How significant is the death sentence of Pakistan’s former military ruler Musharraf?
Musharraf found guilty and sentenced to death
A Pakistani court has sentenced former military ruler Pervez Musharraf to death in absentia for treason over his 2007 imposition of emergency rule.
“Pervez Musharraf has been found guilty of Article 6 for violation of the constitution of Pakistan,” government law officer Salman Nadeem said.
In a decision announced on Tuesday, the bench awarded him the death penalty, with one judge dissenting. The reaction, as expected with an issue of such consequence and given the implications pertaining to institutional equilibrium, has ranged from exultation to outrage.
The general seized power in a 1999 coup and was president from 2001 to 2008. The penalty is unlikely to be carried out. Gen Musharraf was allowed to leave Pakistan in 2016 and is in Dubai. The high treason charge has been pending since 2013. It relates to Gen Musharraf’s suspension of the constitution in 2007 when he declared an emergency in a move intended to extend his tenure.
In November 2007, Gen Musharraf suspended the constitution and imposed emergency rule – a move which sparked protests. He resigned in 2008 to avoid the threat of impeachment.
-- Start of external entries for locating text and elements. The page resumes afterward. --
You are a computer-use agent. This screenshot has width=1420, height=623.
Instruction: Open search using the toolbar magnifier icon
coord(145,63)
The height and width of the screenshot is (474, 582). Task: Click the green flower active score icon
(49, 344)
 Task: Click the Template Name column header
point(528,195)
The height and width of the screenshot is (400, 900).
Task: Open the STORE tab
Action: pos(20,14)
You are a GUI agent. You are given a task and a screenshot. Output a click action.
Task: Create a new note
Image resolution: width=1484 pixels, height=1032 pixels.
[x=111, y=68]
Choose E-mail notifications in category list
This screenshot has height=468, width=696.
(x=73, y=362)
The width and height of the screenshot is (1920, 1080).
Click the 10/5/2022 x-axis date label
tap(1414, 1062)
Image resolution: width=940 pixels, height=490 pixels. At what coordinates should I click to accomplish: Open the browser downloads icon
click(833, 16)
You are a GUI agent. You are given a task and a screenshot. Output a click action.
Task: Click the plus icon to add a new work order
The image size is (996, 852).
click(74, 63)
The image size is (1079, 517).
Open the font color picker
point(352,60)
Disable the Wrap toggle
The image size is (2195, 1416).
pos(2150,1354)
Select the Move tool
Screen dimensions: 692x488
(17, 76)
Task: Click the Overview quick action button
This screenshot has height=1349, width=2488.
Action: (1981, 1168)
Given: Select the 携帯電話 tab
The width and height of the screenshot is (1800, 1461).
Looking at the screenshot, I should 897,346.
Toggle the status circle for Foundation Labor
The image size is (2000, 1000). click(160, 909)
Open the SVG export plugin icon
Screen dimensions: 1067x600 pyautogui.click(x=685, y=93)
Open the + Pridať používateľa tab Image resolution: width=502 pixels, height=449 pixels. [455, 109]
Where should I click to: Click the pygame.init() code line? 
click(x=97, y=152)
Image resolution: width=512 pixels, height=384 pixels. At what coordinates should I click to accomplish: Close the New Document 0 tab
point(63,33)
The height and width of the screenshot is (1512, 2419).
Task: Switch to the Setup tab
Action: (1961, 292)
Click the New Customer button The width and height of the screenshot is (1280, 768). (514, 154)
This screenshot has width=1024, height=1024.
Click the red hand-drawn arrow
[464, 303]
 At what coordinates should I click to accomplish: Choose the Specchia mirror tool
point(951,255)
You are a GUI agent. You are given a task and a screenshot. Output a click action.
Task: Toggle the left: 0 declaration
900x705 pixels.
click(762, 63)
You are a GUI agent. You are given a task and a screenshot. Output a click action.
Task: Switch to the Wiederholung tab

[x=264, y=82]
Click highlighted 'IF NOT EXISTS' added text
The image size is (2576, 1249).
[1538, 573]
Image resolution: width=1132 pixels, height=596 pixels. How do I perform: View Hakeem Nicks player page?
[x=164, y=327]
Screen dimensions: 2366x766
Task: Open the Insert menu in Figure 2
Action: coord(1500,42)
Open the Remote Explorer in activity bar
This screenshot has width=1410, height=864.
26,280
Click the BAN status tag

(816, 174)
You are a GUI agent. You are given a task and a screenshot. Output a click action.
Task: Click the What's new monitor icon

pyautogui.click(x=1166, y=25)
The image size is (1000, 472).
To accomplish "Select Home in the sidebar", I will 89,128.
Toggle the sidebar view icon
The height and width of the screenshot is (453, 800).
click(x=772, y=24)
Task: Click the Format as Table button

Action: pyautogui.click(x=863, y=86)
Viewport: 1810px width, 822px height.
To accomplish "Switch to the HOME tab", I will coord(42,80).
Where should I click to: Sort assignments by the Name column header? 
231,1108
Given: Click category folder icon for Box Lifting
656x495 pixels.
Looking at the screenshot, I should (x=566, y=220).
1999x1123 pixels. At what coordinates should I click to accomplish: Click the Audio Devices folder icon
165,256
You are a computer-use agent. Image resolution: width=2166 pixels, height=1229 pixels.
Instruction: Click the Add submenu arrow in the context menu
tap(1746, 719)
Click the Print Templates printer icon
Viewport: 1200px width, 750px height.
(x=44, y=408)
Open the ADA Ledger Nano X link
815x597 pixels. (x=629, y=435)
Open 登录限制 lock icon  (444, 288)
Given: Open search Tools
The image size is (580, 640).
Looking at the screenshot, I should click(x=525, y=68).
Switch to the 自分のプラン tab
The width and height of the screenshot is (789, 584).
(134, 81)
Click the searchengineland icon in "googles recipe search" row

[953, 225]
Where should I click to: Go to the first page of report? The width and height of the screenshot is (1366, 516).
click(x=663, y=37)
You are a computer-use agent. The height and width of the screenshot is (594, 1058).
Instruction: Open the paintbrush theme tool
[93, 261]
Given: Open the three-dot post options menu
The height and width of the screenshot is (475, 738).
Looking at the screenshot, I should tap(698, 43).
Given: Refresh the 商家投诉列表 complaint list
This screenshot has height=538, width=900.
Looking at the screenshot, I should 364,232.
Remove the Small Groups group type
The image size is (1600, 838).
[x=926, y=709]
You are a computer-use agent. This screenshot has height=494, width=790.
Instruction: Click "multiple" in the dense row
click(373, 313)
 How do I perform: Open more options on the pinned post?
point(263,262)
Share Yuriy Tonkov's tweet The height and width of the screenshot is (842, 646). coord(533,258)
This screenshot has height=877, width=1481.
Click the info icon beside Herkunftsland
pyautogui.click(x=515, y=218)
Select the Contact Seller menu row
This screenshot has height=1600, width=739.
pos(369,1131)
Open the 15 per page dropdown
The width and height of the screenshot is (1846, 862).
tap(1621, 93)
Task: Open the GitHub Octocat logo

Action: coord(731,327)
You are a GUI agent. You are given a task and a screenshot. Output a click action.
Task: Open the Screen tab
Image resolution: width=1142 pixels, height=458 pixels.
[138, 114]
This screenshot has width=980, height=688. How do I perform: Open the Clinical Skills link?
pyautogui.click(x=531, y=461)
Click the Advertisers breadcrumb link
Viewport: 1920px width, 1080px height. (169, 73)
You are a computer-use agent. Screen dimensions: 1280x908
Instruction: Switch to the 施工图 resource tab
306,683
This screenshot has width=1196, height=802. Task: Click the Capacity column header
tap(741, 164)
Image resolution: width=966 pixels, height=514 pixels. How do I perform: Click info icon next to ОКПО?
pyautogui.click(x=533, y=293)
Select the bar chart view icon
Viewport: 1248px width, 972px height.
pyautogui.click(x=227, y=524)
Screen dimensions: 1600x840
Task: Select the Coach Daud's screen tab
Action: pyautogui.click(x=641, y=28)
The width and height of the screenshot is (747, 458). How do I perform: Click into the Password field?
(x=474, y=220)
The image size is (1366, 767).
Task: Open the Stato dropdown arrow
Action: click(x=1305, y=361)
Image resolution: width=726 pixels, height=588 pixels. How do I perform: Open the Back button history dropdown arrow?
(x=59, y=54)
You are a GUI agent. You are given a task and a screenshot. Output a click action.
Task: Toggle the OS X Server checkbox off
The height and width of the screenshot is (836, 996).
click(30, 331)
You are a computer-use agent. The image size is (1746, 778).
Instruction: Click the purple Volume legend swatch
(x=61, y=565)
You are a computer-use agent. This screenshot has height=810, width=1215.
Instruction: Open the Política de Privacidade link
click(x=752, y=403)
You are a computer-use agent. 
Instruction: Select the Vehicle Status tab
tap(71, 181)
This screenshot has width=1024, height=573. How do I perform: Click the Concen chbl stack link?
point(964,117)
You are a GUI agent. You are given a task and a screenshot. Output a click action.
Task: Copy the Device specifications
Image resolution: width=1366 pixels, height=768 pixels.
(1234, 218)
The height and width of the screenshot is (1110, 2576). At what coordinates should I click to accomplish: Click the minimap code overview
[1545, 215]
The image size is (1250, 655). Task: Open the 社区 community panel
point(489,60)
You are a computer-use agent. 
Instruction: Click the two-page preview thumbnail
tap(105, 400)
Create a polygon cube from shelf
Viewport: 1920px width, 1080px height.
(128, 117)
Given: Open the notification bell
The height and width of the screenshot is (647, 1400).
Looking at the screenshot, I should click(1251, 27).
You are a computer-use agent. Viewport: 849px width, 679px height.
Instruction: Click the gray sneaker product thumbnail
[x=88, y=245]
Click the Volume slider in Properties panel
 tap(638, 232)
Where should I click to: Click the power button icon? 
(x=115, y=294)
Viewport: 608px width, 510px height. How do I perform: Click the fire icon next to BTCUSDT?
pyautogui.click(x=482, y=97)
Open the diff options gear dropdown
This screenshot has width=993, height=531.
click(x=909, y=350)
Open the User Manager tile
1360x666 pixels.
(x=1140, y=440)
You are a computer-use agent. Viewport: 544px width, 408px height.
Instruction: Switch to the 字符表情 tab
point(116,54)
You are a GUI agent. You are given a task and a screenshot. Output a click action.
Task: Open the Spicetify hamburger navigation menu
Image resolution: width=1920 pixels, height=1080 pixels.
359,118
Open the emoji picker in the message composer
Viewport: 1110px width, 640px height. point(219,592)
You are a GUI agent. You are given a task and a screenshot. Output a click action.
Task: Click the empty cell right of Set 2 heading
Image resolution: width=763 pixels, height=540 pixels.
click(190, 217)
Imran Khan remains cautious
This decision does not spell the end of military influence in Pakistan, and Imran Khan is acting cautiously after the verdict to ensure too much opposition does not arise.
In fact, the powerful military has watched the case carefully. It said the court ruling had been “received with a lot of pain and anguish by rank and file of the Pakistan Armed Forces”. “An ex-Army Chief, Chairman Joint Chief of Staff Committee and President of Pakistan, who has served the country for over 40 years, fought wars for the defence of the country can surely never be a traitor,” a statement said.
Retired air marshall Shahid Latif, who frequently appears in local media as a defence analyst, said the statement reflects the emotions of most of the uniformed men and women of the country. He said military personnel overwhelmingly feel that the sentence was meant to target a particular individual and that proper legal procedures were not followed.
Hence, Prime Minister Imran Khan discussed the issue with his top party aides on Wednesday as his government decided to support the retired General’s appeal against the “unfair” verdict. Khan said the verdict raised questions about the “urgency in pronouncing the judgement when Mr Musharraf was in critical condition in ICU” in Dubai. “There is no question that a person who had committed treason must be punished but in this case, the right of fair trial guaranteed under the Constitution was not ensured. A trial should not just be fair but also seen to be fair,” he was quoted as saying by Dawn newspaper.
Symbol of a shift from the army to civilian dominance?
The result of the court case is a highly significant moment in a country where the military has held sway for much of its independent history. It is the first time in Pakistan’s 72-year history that a military ruler has been tried with high treason.
Pakistan’s biggest political parties, whose government’s have been toppled at least once in past by military dictators, welcomed the verdict. “The verdict is historic and it will be welcomed by all democratic forces,” said Ahsan Iqbal, a senior leader of Sharif’s Pakistan Muslim League-Nawaz party. “Democracy is the best revenge,” tweeted Bilawal Bhutto Zardari, who is the co-chief of Pakistan Peoples Party, echoing his mother’s comments before she was slain in a terrorist attack in 2007.
The decision is being acclaimed by many political analysts as a victory for civilian leaders in their long-running competition for power with the military. “It sets a precedent that would be hard to ignore by any future adventurist,” said Mustafa Nawaz Khokhar, a senator of the opposition Pakistan Peoples’ Party. “Even if a democratic government is dismissed, constitution abrogated or held in abeyance, return to democracy would immediately trigger calls for a trial for treason.”
Pakistani society has shown aversion to long-term military rule despite repeated coups. Analysts say that explains why, after most military takeovers, the head of the military-installed himself as the head of some form of an elected government.
Despite this, some argue that since Prime Minister Imran Khan came to power in August 2018, the military’s grip has tightened further, and the development of this case will test this claim and the level of truth it holds.